If you think that the existence on Earth of lots of bacteria and trees is a point that specifically undermines something that Nate or Eliezer said, then can you explain the details?
Oh, I was responding to something different, my apologies.
I wouldn’t go this far yet. E.g. I’ve been playing with the idea that the weighting where humans “win” evolution is something like adversarial robustness. This just wasn’t really a convincing enough weighting to be included in the OP. But if something like that turns out correct then one could imagine that e.g. humans get outcompeted by something that’s even more adversarially robust. Which is basically the standard alignment problem.
Like I did not in fact interject in response to Nate or Eliezer. Someone asked me what triggered my line of thought, and I explained that it came from their argument, but I also said that my point was currently too incomplete.
Meta-level comment: I don’t think it’s good to dismiss original arguments immediately and completely.
Object-level comment:
I think it might be more complicated than that:
We need to define what “a model produced by a reward function” means, otherwise the claims are meaningless. Like, if you made just a single update to the model (based on the reward function), calling it “a model produced by the reward function” is meaningless (’cause no real optimization pressure was applied). So we do need to define some goal of optimization (which determines who’s a winner and who’s a loser).
We need to argue that the goal is sensible.
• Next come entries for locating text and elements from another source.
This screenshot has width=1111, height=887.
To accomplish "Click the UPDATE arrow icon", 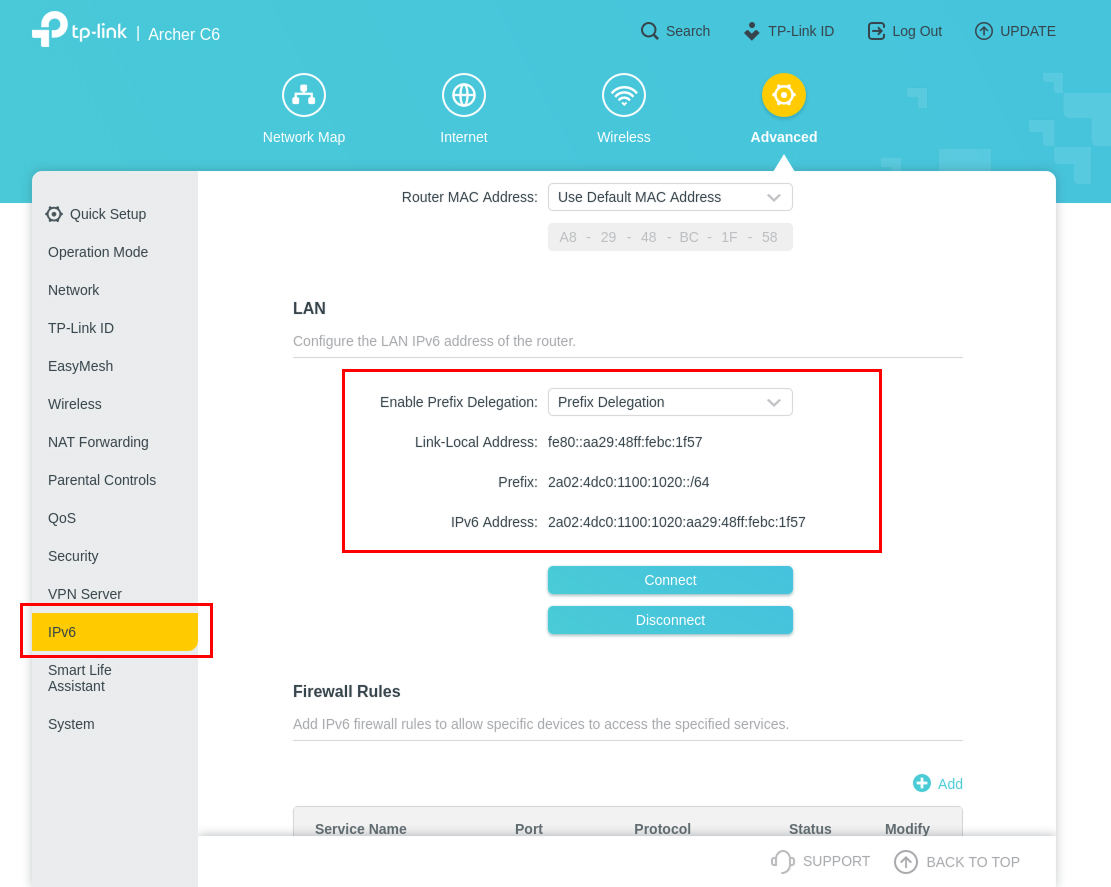I will [x=984, y=31].
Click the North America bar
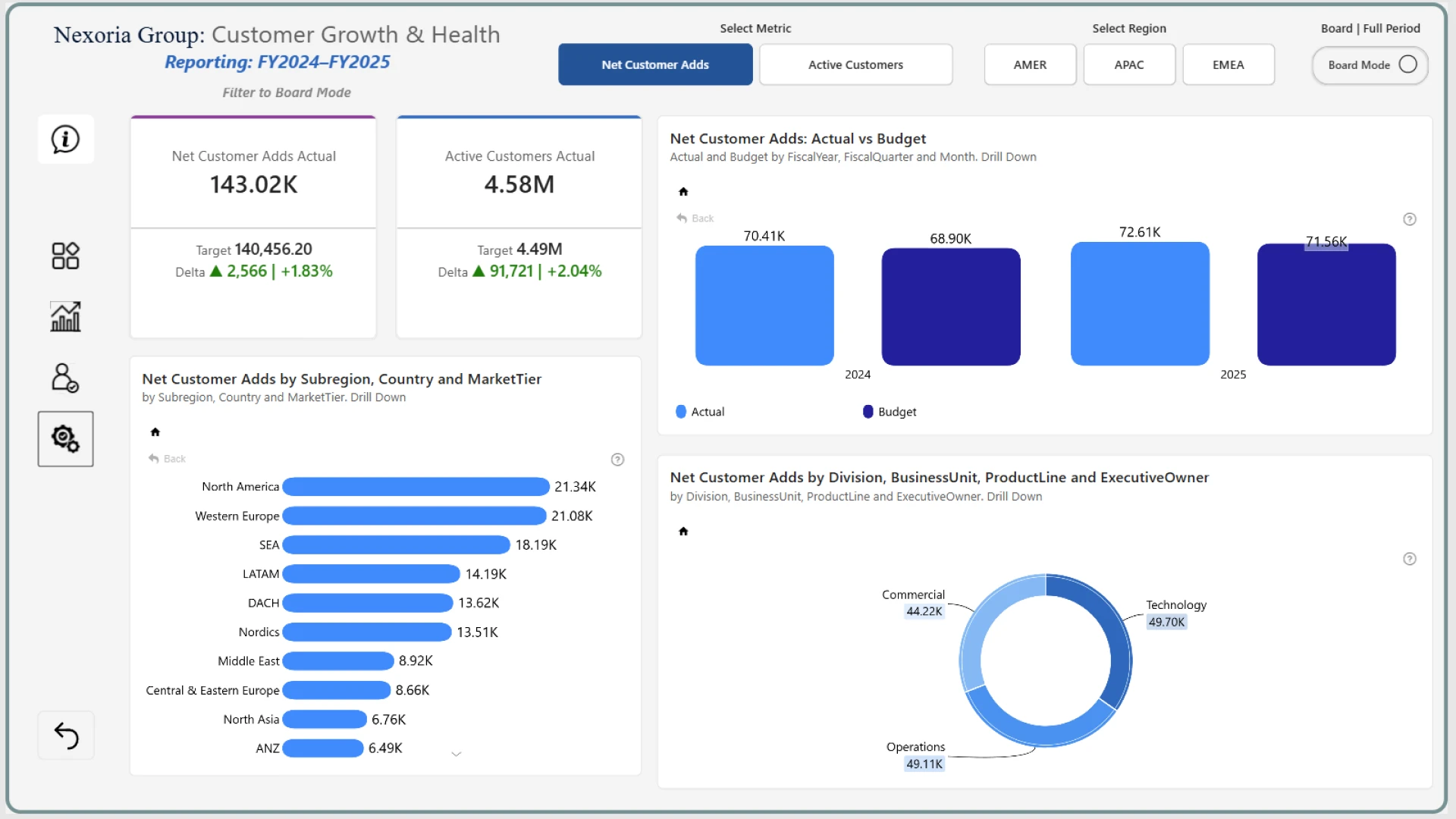Viewport: 1456px width, 819px height. (416, 487)
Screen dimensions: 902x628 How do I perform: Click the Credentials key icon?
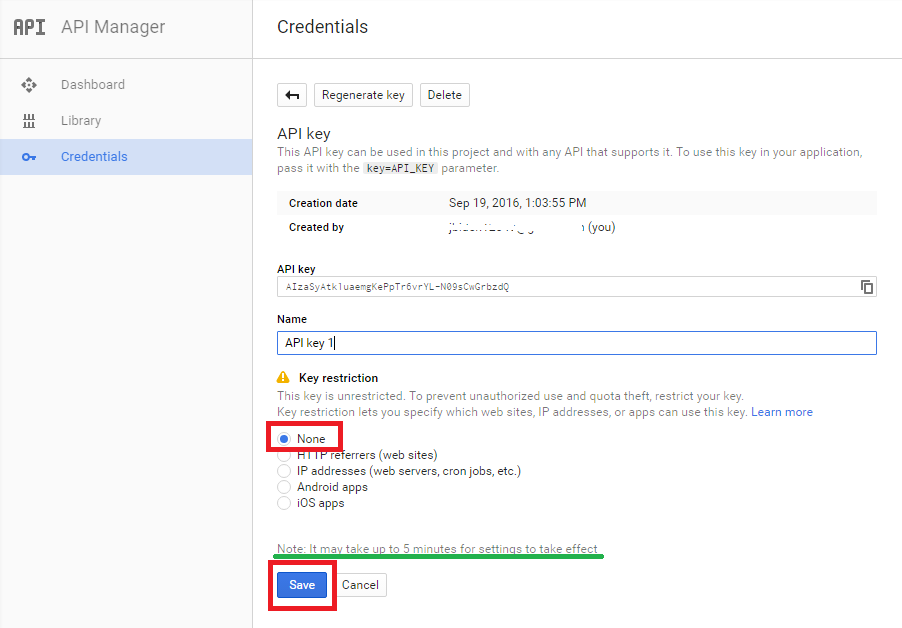point(29,157)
I.e. somewhat similar to a goal we might use while training our AIs.
Here’s some things we can try:
We can try defining all currently living species as winners. But is it sensible? Is it similar to a goal we would use while training our AIs? “Let’s optimize our models for N timesteps and then use all surviving models regardless of any other metrics” ← I think that’s not sensible, especially if you use an algorithm which can introduce random mutations into the model.
We can try defining species which avoided substantial changes for the longest time as winners. This seems somewhat sensible, because those species experienced the longest optimization pressure. But then humans are not the winners.
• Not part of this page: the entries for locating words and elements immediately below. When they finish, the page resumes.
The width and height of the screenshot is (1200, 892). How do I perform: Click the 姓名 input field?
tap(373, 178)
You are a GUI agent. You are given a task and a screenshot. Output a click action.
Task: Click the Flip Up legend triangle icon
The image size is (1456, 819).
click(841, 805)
We can define any species which gained general intelligence as winners. Then humans are the only winners. This is sensible because of two reasons. First, with general intelligence deceptive alignment is possible: if humans knew that Simulation Gods optimize organisms for some goal, humans could focus on that goal or kill all competing organisms. Second, many humans (in our reality) value creating AGI more than solving any particular problem.
I think the later is the strongest counter-argument to “humans are not the winners”.
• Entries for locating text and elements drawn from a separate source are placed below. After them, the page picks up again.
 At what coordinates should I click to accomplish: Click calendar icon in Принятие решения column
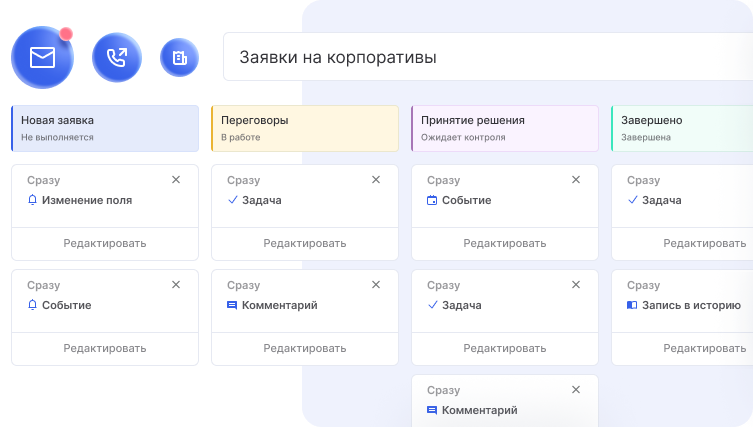tap(432, 200)
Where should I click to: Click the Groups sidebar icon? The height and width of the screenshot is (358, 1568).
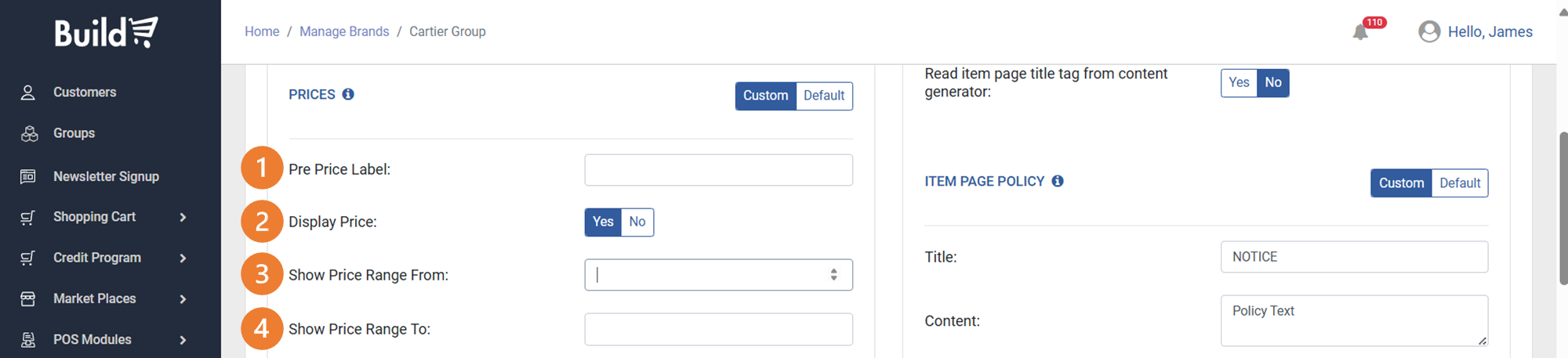click(29, 134)
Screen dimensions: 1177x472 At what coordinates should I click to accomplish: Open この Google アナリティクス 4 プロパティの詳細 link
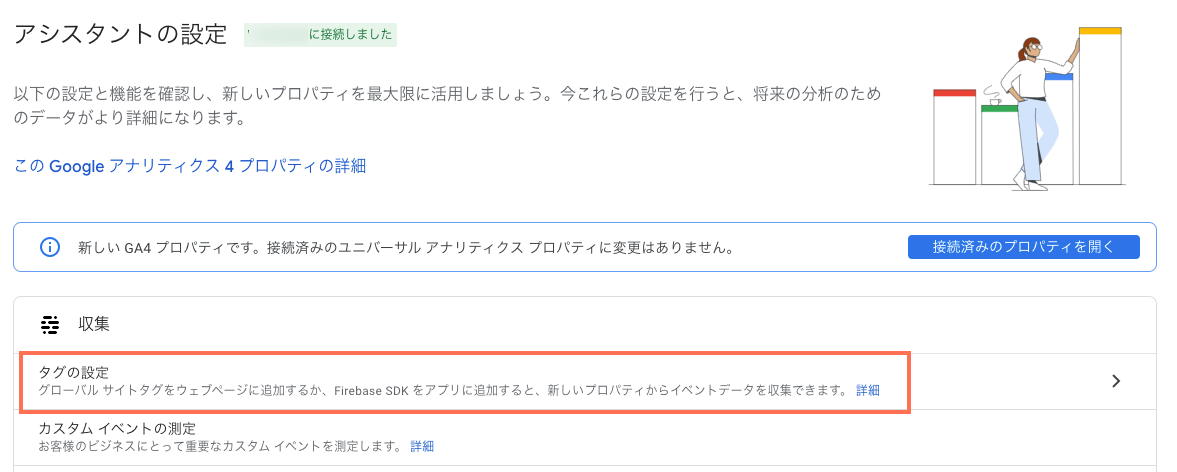190,166
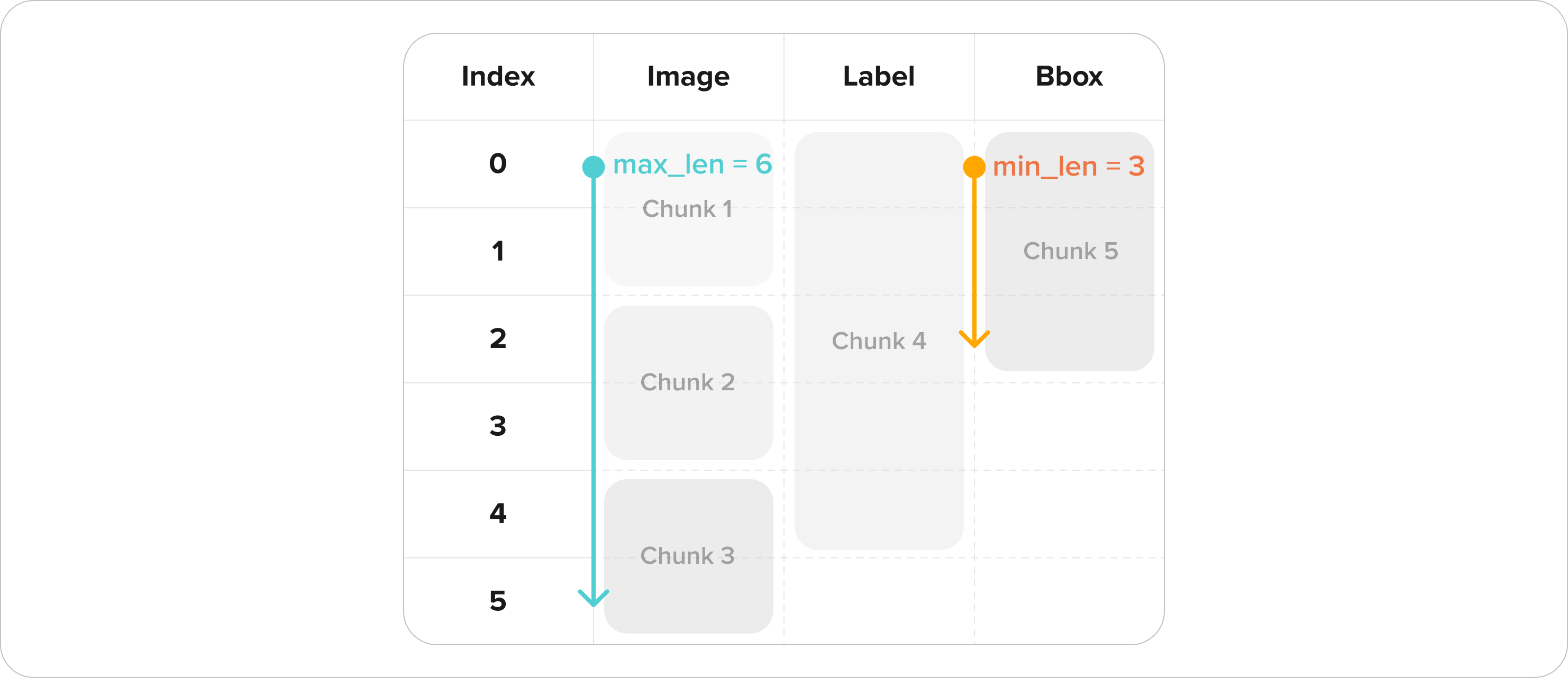The width and height of the screenshot is (1568, 678).
Task: Select index row 5
Action: click(498, 601)
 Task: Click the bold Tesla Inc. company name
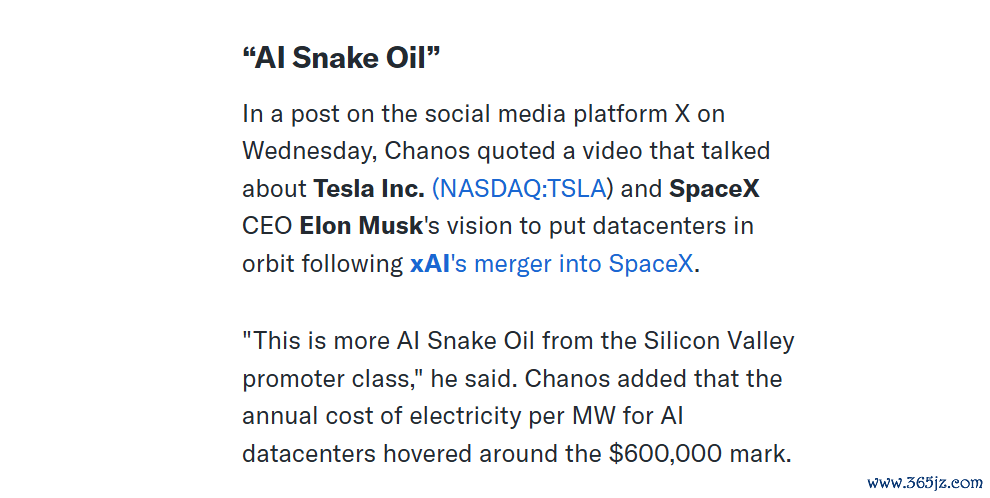(x=369, y=188)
Right, I think there are variants of it that might work out, but there’s also the aspect where some people argue that AGI will turn out to essentially be a bag-of-heuristics or similar, where inner alignment becomes less necessary because the heuristics achieve the outer goal even if they don’t do it as flexibly as they could.
Richard Kennaway asked why I would think in those lines but the point of the OP isn’t to make an argument about AI alignment, it’s merely to think in those lines. Conclusions can come later once I’m finished exploring it.